There are two main ways to use the skills: install the packaged ZIPs into a skill-supporting agent, or copy the skill folders into a repo.
Option 1: Use the skills in ChatGPT
The MVP includes one skill.zip per skill:
packages/
├── bruno-collection-generator/skill.zip
├── bruno-test-writer/skill.zip
└── bruno-ci-setup/skill.zip
To use them in ChatGPT:
- Open the Skills page from ChatGPT.
- Choose New skill.
- Select Upload from your computer.
- Upload one of the
skill.zipfiles. - Repeat for the other skills.
OpenAI’s docs say skills can be created in conversation, built in the Skills editor, uploaded from a computer, shared with a workspace, and automatically used by ChatGPT when relevant. (OpenAI Help Center)
Once installed, ask ChatGPT for Bruno-specific workflows:
- Create a Bruno collection from this OpenAPI snippet.
- Add useful Bruno tests to this request.
- Generate a GitHub Actions workflow that runs this Bruno collection in CI.
Option 2: Use the skills in Claude Code
For Claude Code, copy the skill folders into a skills directory.
For personal skills available across projects:
mkdir -p ~/.claude/skills
cp -R bruno-collection-generator ~/.claude/skills/
cp -R bruno-test-writer ~/.claude/skills/
cp -R bruno-ci-setup ~/.claude/skills/
For project-specific skills inside a repository:
mkdir -p .claude/skills
cp -R bruno-collection-generator .claude/skills/
cp -R bruno-test-writer .claude/skills/
cp -R bruno-ci-setup .claude/skills/
Claude Code supports personal skills at ~/.claude/skills/<skill-name>/SKILL.md and project skills at .claude/skills/<skill-name>/SKILL.md.

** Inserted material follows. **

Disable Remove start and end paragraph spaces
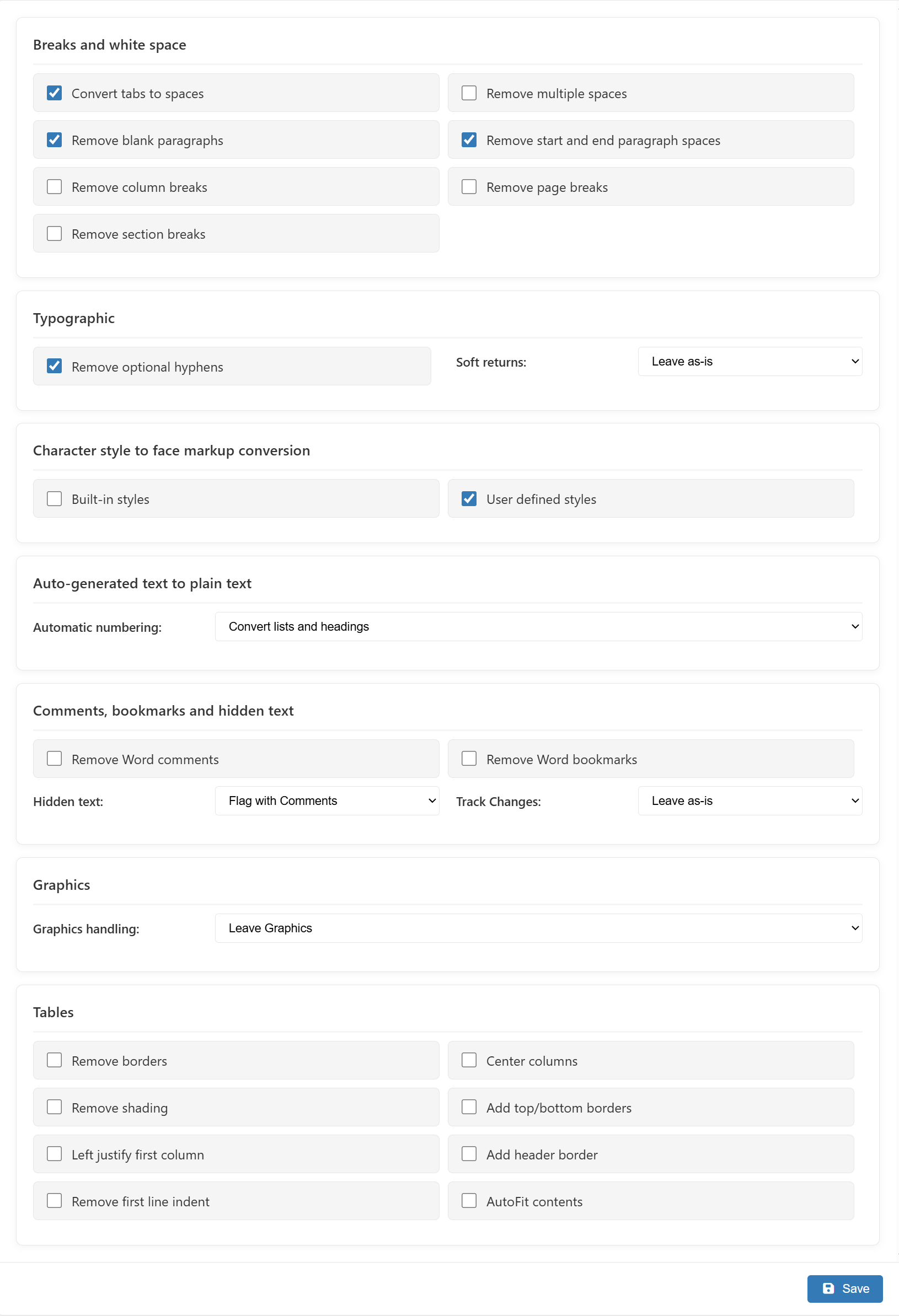pyautogui.click(x=469, y=140)
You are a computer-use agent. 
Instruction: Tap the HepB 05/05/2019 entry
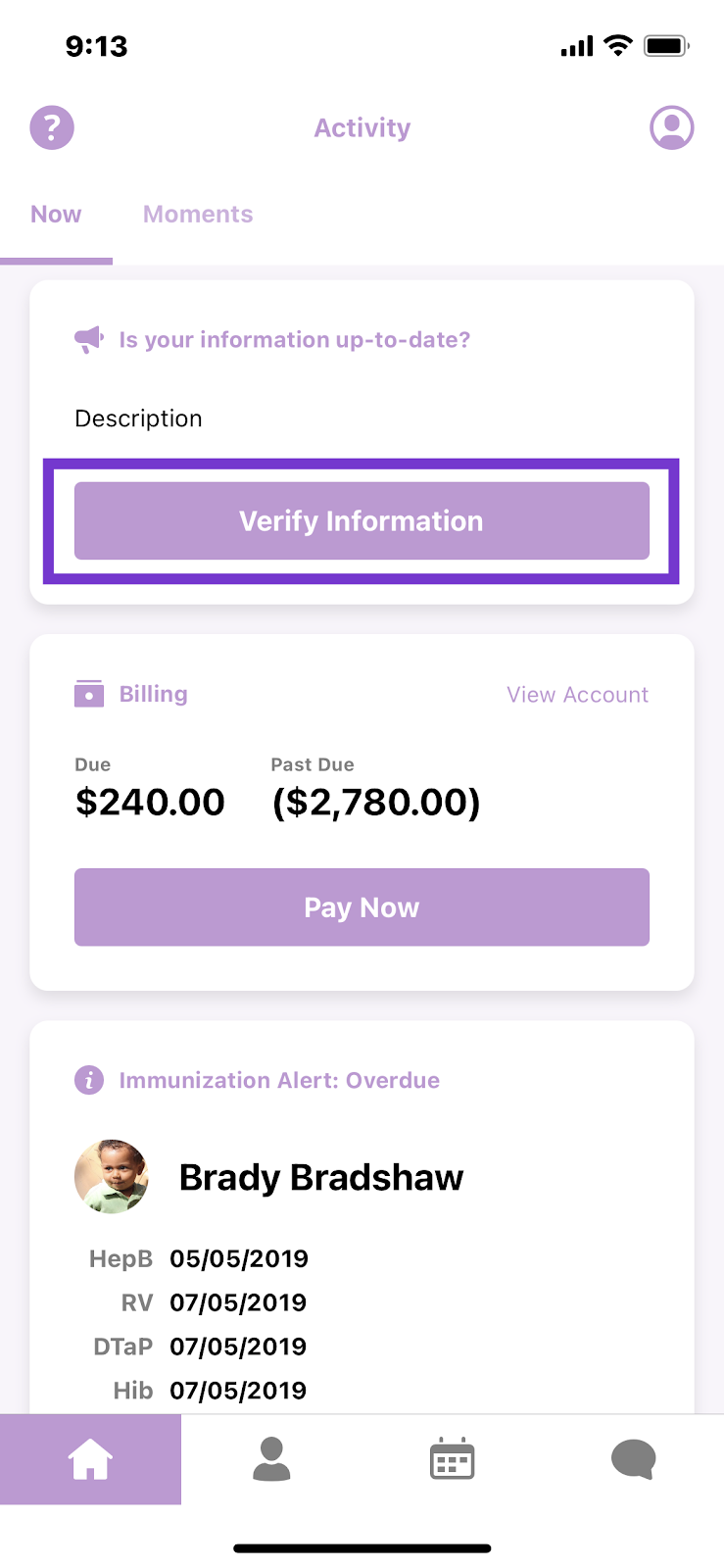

Claude Code can also load skills automatically when relevant, or users can invoke a skill directly with /skill-name. (Claude API Docs)
Example direct invocations:
/bruno-collection-generator Create a Bruno collection from the routes in src/routes.
/bruno-test-writer Add assertions to the requests in bruno-collection/users.
/bruno-ci-setup Create a GitHub Actions workflow for this collection.
Option 3: Commit the skills with an API project
For teams, the most useful setup may be committing the skills into the repo:
my-api/
├── .claude/
│ └── skills/
│ ├── bruno-collection-generator/
│ ├── bruno-test-writer/
│ └── bruno-ci-setup/
├── src/
├── bruno-collection/
└── package.json
This gives every contributor the same Bruno-aware agent workflows. When someone opens the repo with a compatible agent, the agent has local instructions for generating collections, writing tests, and setting up CI in the same style.
Example workflow
A developer could start with a backend API and ask:
Create a Bruno collection for this API with request-level docs and basic test cases.
The collection generator skill helps the agent inspect routes and create the collection structure.
Then the developer can ask:
Improve the tests for these requests. Add assertions for success and error cases.
The test writer skill helps add Bruno assertions and request chaining.
Finally, the developer can ask:
Create a GitHub Actions workflow that runs this collection against staging on pull requests and uploads JUnit test reports.
The CI setup skill generates a workflow using Bruno CLI.
That turns a manual setup process into a repeatable agent workflow.
What’s next
This MVP focuses on the three highest-leverage Bruno workflows:
- create the collection
- improve the tests
- run it in CI
Future Bruno skills could cover migration, OpenAPI sync, environment management, PR review, documentation generation, and team conventions.
The broader idea is simple: Bruno collections are already structured, local, and Git-friendly. Agent Skills give AI tools a consistent way to work with that structure.
Instead of writing the same detailed prompt every time, users can install a Bruno skill once and let the agent follow the same workflow every time. This makes AI-assisted API development more reliable, more repeatable, and more useful for teams building with Bruno.